-- WHAT IS NEEDED --
Collect every line in the records below that contains the string "siang", matching case exactly, and copy each such line in full.

-- MATERIAL PROVIDED --
· · · ·

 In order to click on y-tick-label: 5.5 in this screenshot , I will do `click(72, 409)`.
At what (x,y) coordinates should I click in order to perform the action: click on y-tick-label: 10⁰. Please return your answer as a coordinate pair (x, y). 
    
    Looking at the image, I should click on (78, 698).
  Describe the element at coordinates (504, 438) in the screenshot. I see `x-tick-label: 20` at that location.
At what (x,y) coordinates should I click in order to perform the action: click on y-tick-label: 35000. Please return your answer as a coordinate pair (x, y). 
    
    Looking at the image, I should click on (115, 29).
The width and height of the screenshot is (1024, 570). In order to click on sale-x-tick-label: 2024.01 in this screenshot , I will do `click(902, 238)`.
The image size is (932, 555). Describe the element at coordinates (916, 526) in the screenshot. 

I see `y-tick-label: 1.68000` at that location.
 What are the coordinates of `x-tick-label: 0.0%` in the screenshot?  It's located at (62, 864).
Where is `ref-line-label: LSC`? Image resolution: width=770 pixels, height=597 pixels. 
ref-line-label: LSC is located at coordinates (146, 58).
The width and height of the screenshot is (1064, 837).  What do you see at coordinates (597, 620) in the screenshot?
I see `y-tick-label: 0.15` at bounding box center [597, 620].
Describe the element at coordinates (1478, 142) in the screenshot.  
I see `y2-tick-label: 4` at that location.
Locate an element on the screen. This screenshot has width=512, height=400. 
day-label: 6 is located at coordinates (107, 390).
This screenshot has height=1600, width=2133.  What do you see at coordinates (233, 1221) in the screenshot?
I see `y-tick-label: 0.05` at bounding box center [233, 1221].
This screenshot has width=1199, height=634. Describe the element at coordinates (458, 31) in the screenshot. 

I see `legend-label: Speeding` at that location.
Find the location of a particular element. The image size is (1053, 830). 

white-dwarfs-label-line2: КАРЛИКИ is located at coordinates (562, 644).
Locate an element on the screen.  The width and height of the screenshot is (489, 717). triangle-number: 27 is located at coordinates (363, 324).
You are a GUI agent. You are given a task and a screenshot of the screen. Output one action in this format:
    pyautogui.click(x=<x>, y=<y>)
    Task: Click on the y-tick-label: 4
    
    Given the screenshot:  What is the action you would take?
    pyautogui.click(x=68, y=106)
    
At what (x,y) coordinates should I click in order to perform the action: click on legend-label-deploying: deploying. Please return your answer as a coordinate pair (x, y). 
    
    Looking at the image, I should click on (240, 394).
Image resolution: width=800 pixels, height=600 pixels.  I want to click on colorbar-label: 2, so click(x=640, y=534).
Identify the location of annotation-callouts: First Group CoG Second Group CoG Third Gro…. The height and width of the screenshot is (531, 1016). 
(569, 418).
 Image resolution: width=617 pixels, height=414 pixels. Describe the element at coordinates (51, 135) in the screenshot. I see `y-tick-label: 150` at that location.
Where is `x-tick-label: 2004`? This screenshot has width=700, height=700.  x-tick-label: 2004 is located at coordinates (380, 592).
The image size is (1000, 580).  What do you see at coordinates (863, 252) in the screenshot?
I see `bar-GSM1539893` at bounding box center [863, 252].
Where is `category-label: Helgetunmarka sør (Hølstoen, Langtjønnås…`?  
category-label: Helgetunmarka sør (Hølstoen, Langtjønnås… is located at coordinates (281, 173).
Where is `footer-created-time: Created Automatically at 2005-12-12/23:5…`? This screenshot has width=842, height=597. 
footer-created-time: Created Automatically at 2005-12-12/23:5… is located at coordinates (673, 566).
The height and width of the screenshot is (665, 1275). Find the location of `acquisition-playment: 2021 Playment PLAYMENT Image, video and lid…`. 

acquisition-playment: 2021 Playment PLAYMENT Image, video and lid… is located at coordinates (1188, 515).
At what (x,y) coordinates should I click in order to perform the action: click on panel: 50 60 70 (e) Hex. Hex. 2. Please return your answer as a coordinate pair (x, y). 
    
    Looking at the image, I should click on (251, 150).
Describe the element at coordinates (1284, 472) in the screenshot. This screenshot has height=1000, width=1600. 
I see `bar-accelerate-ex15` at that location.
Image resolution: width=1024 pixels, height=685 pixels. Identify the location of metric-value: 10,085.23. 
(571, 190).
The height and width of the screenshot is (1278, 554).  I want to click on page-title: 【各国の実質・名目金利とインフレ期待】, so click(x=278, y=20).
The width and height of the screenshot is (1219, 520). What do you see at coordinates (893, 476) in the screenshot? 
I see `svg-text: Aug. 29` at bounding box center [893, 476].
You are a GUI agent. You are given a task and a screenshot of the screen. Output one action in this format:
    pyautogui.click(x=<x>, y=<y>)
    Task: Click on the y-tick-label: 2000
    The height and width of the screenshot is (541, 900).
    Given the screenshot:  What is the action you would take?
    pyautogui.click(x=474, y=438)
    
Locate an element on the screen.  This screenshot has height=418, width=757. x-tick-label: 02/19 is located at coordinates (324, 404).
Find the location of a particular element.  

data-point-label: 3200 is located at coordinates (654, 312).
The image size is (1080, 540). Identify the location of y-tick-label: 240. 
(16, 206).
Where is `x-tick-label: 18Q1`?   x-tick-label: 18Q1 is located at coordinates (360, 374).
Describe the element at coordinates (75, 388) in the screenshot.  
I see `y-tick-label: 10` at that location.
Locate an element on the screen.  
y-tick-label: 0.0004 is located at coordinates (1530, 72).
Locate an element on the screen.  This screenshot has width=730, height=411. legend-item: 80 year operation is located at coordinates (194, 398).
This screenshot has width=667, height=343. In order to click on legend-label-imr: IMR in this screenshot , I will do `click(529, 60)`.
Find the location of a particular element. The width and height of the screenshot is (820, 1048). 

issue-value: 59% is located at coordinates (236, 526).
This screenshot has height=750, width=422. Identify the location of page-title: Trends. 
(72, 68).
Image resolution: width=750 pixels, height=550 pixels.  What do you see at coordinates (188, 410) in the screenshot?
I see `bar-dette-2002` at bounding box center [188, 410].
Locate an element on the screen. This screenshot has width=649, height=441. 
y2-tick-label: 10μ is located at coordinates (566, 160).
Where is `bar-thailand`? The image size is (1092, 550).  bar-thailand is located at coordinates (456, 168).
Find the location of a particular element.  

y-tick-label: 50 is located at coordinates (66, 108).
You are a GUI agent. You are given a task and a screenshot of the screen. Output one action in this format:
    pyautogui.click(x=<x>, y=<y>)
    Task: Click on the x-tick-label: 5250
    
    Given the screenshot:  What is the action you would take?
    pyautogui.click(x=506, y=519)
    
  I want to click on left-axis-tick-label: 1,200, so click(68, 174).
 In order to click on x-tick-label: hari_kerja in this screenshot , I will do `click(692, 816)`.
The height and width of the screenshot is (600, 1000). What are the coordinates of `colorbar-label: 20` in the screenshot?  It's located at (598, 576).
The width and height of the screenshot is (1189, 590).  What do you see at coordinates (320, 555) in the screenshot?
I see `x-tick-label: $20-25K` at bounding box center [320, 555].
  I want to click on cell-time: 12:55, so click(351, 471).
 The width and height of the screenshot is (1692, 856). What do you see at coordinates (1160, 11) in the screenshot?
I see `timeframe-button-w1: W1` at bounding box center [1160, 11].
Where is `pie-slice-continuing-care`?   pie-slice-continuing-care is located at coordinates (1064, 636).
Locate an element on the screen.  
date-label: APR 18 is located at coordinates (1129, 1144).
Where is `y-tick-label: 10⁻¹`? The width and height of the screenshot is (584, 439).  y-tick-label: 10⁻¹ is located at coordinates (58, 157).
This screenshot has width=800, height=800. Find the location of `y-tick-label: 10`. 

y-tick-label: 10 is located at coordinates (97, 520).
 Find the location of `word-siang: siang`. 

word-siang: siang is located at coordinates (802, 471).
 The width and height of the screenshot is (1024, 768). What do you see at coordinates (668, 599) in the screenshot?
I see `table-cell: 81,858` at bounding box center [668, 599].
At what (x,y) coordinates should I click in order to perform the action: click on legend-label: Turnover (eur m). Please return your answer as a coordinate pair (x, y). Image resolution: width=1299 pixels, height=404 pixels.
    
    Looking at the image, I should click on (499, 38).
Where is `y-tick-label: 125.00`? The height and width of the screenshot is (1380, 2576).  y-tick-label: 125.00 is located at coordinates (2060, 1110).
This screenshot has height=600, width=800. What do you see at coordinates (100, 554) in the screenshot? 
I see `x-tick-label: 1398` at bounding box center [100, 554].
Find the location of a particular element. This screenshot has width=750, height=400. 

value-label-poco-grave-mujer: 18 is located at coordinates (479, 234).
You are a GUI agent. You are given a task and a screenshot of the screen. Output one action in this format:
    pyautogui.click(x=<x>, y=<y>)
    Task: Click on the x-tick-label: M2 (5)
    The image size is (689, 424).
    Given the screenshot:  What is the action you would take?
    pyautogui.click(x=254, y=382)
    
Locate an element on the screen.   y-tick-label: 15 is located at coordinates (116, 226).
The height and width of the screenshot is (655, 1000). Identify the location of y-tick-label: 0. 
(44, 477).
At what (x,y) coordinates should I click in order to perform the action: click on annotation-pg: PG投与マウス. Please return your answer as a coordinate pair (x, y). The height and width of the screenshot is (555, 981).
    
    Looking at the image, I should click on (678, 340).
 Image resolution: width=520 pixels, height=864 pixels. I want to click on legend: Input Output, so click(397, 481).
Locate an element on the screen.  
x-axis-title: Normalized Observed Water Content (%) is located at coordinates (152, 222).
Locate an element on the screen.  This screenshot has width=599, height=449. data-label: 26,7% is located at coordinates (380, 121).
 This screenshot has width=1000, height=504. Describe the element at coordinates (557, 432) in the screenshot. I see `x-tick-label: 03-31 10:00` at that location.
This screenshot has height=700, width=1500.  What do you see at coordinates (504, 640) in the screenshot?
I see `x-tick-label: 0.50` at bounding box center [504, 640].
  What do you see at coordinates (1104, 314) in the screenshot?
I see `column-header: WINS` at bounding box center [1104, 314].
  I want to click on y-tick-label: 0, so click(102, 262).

· · · ·

-- SOLUTION TO THE PROBLEM --
 Find the location of `word-siang: siang`. 
word-siang: siang is located at coordinates (802, 471).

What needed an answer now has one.